About six weeks before the 2025-26 regular season began in the top professional baseball league in Venezuela, one of the best winter leagues in the world, a motorboat was underway on the Caribbean Sea off Venezuela.

According the the U.S. Government, the boat had 11 people on board who were associated with the Venezuela-based criminal gang Tren de Aragua, which was allegedly using the boat to move drugs to the United States.

As the boat moved across the water on Sept. 1, a U.S. missile blasted it apart, leaving wreckage strewn in the water and the 11 people on the boat dead, according to video released by the U.S. military. The strike was the first of more than 20 the United States would launch against boats allegedly trafficking drugs in the waters off Venezuela and Colombia, and part of a campaign that culminated in a midnight raid on Caracas by the U.S. military that captured Venezuela’s president, Nicolas Maduro, and his wife, Cilia Flores.

As the missile strikes continued, the the Liga Venezolana de Beisbol Profesional conducted its 56-game regular season while the rhetoric between the U.S. and Venezuela ratcheted up. For years, Venezuelans under contract to Major League Baseball teams in the U.S. and Canada have returned to play in the LVBP, and similarly, MLB teams sent developing prospects to the league to keep working during the off-season.

While fewer and fewer non-Venezuelan prospects have played in the LVBP over the last 15 years as the economic crisis in Venezuela has worsened, it has remained a destination for journeyman players from the U.S. and elsewhere seeking to find work over the winter in hopes of prolonging their career, be it in affiliated baseball in the U.S. or in professional leagues in Asia, Mexico, or elsewhere. That’s enough to get talented players to come to Venezuela to play, despite the economic crisis that has wracked the country for more than a decade.

This year, 16 American-born players played in the LVBP, and for the most part, it was just another season of winter ball, though there is always some wariness.

I was skeptical. I was very skeptical,” said former Cincinnati Reds pitcher Keyvius Sampson, who has pitched for the Cardenales de Lara each of the past three seasons, when he was first being recruited by the Cardenales for the 2022-23 season. My first year there, I didn’t leave the hotel room, the hotel period. I went from the hotel to straight to the field and from the field back to the hotel.”

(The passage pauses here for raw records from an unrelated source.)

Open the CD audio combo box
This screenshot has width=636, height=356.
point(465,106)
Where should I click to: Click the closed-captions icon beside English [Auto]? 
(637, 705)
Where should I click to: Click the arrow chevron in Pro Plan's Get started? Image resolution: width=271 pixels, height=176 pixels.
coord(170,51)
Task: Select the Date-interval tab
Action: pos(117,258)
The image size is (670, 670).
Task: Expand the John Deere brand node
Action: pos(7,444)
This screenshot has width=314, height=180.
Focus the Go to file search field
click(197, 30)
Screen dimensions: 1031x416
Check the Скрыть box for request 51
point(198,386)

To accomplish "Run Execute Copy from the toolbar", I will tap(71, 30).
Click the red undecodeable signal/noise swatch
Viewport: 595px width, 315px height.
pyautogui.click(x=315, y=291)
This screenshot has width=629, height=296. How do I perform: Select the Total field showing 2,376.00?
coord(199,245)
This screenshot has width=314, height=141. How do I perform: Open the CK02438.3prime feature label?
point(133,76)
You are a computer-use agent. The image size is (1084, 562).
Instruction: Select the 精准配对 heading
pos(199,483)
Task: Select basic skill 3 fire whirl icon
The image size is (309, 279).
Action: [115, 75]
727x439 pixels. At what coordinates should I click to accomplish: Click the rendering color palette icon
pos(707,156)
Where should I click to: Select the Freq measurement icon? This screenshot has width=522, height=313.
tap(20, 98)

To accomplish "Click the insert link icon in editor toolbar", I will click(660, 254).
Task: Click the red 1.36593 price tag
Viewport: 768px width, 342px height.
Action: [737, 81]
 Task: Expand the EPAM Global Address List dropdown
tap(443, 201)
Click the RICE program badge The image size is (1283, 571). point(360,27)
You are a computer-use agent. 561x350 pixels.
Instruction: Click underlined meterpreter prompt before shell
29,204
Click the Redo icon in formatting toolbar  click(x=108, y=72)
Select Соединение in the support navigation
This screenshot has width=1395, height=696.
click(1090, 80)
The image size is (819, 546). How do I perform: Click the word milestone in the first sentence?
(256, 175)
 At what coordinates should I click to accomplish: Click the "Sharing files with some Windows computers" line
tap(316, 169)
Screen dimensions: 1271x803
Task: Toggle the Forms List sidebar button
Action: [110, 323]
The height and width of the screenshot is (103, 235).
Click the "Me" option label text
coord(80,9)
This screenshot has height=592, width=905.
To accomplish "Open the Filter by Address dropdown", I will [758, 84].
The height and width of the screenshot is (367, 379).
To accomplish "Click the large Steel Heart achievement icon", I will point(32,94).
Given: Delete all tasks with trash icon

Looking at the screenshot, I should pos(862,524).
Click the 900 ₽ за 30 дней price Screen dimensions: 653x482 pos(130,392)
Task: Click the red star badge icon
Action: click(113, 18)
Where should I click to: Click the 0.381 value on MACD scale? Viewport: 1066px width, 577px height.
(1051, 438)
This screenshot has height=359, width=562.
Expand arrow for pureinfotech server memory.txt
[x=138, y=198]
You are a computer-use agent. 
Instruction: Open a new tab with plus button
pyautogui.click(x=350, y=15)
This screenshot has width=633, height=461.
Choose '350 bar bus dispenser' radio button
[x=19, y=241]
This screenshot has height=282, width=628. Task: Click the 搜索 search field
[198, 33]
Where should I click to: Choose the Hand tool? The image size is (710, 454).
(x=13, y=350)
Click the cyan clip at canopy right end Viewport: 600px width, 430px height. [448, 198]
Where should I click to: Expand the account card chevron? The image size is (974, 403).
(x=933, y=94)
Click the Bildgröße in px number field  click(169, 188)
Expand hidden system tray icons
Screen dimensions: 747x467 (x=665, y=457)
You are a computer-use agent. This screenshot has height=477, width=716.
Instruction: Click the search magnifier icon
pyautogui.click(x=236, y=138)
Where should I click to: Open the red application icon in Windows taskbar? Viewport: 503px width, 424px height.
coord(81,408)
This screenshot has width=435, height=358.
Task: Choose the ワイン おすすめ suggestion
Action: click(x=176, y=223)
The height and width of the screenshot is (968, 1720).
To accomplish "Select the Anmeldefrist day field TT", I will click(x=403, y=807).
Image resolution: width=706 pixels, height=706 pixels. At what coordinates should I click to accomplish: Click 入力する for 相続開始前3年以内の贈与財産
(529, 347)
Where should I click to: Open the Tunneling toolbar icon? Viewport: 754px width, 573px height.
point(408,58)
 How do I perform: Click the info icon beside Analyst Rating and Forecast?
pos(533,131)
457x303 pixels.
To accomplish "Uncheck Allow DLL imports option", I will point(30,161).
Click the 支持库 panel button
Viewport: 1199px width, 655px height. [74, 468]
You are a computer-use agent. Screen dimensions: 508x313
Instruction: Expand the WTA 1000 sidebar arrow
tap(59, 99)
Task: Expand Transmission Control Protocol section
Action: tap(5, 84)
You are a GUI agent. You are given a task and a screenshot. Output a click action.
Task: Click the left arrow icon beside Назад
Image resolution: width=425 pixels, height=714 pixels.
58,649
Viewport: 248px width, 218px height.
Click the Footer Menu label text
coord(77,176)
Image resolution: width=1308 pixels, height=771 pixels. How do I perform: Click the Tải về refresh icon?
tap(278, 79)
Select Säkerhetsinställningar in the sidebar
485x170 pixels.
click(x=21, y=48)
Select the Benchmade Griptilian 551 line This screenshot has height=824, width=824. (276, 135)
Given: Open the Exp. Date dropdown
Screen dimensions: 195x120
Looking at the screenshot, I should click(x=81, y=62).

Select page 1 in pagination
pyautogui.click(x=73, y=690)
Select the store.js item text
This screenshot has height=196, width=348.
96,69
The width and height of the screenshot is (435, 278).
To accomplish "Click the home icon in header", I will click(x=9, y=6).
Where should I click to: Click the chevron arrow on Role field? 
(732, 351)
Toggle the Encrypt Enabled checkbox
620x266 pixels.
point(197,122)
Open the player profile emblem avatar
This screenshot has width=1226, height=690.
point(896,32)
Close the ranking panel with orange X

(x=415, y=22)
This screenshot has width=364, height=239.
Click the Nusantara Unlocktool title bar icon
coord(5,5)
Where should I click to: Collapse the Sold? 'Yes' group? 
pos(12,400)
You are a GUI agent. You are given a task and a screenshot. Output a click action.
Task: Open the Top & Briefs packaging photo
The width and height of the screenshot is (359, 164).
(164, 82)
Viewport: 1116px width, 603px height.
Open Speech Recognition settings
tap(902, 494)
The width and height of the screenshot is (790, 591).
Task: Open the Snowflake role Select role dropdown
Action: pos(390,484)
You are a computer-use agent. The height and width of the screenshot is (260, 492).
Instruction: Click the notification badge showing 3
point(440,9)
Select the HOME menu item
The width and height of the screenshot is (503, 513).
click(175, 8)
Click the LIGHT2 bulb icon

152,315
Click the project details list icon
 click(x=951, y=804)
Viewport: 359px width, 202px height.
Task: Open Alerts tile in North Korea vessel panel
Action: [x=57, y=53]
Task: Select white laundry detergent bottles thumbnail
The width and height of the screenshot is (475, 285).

That first season in Venezuela for Sampson was stellar. He made seven appearances and six starts for Lara, throwing 31 innings with a 1.74 ERA. And eventually, he left the hotel.

One of my teammates, Ildemaro Vargas, he pulled me, we were in the locker room, and he’s like, ‘Hey man, I hear you’re not doing much or nothing,'” Sampson told World Baseball Network from his home in Florida. “I was like, ‘Yeah, bro, I don’t want to chance anything.’  I didn’t take any kind of jewelry, anything over there. And he was like, ‘Listen, you’re good here, man, especially  in this city.’  He told me, ‘This is my city. You’re good. People know you.'”

After the pep talk from Vargas, a Major Leaguer who has played the bulk of his 460 games with the Arizona Diamondbacks and has played 12 winter seasons back home in Venezuela, Sampson emerged from the hotel. He and Vargas went out to restaurants in Barquisimeto, the Cardenales’ home city, and Sampson gained confidence in his safety and a better understanding of his team’s city.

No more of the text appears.